Does Condominium Development Lead to Gentrification? Leah Platt Boustan, Robert A. Margo, Matthew M. Miller, James M. Reeves, Justin P. Steil

Does Condominium Development Lead to Gentrification?

Author: Leah Platt Boustan, Robert A. Margo, Matthew M. Miller, James M. Reeves, Justin P. Steil
Publisher: National Bureau of Economic Research
Date: 08/2019

The condominium structure, which facilitates ownership of units in multi-family buildings, was only introduced to the US during the 1960s. We ask whether the subsequent development of condominiums encouraged high-income households to move to central cities. Although we document a strong positive correlation between condominium density and resident income, this association is entirely driven by endogenous development of condos in areas otherwise attractive to high-income households. When we instrument for condo density using the passage of municipal regulations limiting condo conversions, we find little association between condo development and resident income, education or race.

The Uptick in Income Segregation: Real Trend or Random Sampling Variation? John R. Logan, Andrew Foster, Jun Ke, Fan Li

The Uptick in Income Segregation: Real Trend or Random Sampling Variation?

Author: John R. Logan, Andrew Foster, Jun Ke, Fan Li
Publisher: American Journal of Sociology
Date: 07/2018

Recent trends in income segregation in metropolitan regions show that, after a decline in the 1990s, there was an increase in 2000–2010 that reinforced concerns about the overall growth in U.S. income inequality since the 1970s. Yet the evidence may be systematically biased to exacerbate the upward trend because the effective sample for the American Community Survey (ACS) is much smaller than it was for the 2000 census to which it is being compared. Apparent changes in disparities across census tracts may result partly from a higher level of sampling variation and bias due to the smaller sample. This study uses 100% microdata from the 1940 census to simulate the impact of different sampling rates and applies those approaches to publicly available data for 2000 and 2007–11. The reduction in sample sizes associated with the ACS appears to exaggerate the evidence for increasing income segregation for all measures tested here.

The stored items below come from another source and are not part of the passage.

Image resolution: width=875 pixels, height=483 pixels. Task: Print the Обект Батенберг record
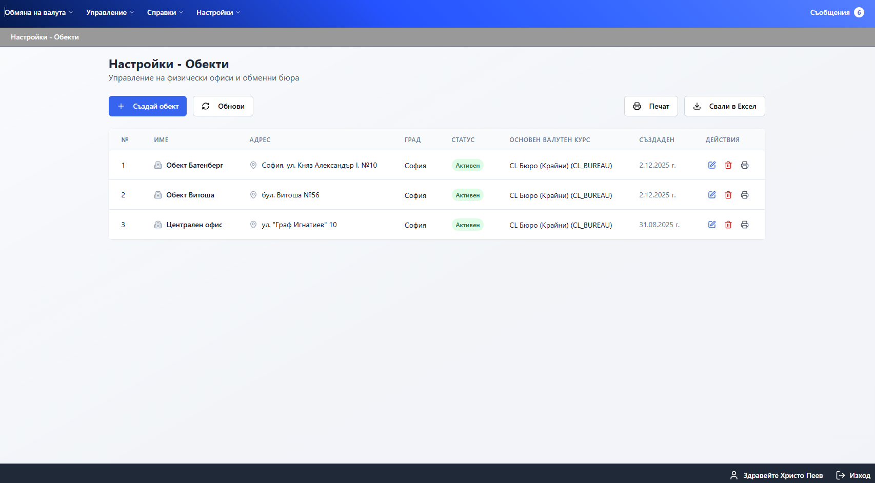click(745, 165)
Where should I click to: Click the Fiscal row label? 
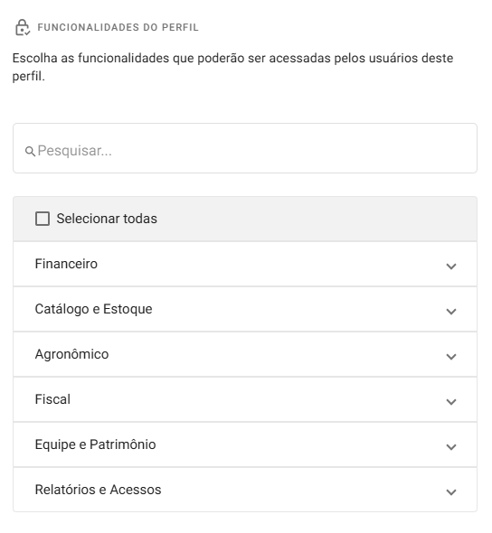coord(52,399)
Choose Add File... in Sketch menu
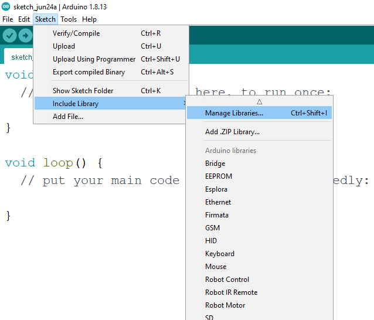374x320 pixels. tap(68, 117)
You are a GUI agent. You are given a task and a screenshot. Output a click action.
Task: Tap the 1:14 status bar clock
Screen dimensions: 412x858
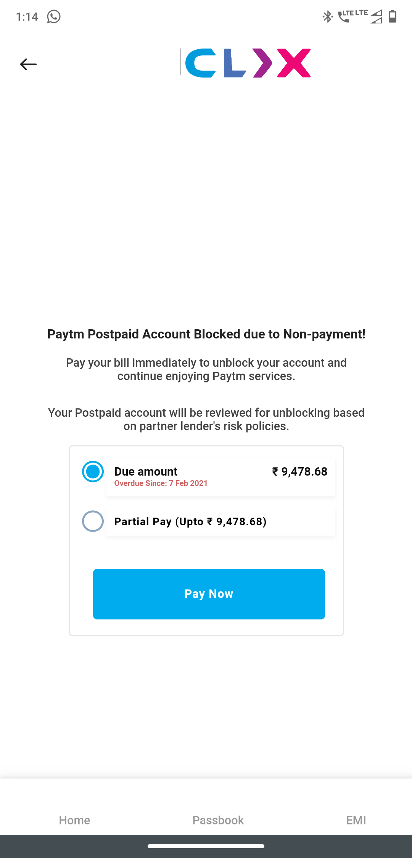point(27,17)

Children and the Elderly: Wealth Inequality Among America’s Dependents Christina M. Gibson-Davis, Christine Percheski

Children and the Elderly: Wealth Inequality Among America’s Dependents

Author: Christina M. Gibson-Davis, Christine Percheski
Publisher: Demography
Date: 06/2018

Life cycle theory predicts that elderly households have higher levels of wealth than households with children, but these wealth gaps are likely dynamic, responding to changes in labor market conditions, patterns of debt accumulation, and the overall economic context. Using Survey of Consumer Finances data from 1989 through 2013, we compare wealth levels between and within the two groups that make up America’s dependents: the elderly and child households (households with a resident child aged 18 or younger). Over the observed period, the absolute wealth gap between elderly and child households in the United States increased substantially, and diverging trends in wealth accumulation exacerbated preexisting between-group disparities. Widening gaps were particularly pronounced among the least-wealthy elderly and child households. Differential demographic change in marital status and racial composition by subgroup do not explain the widening gap. We also find increasing wealth inequality within child households and the rise of a “parental 1 %.” During a time of overall economic growth, the elderly have been able to maintain or increase their wealth, whereas many of the least-wealthy child households saw precipitous declines. Our findings suggest that many child households may lack sufficient assets to promote the successful flourishing of the next generation.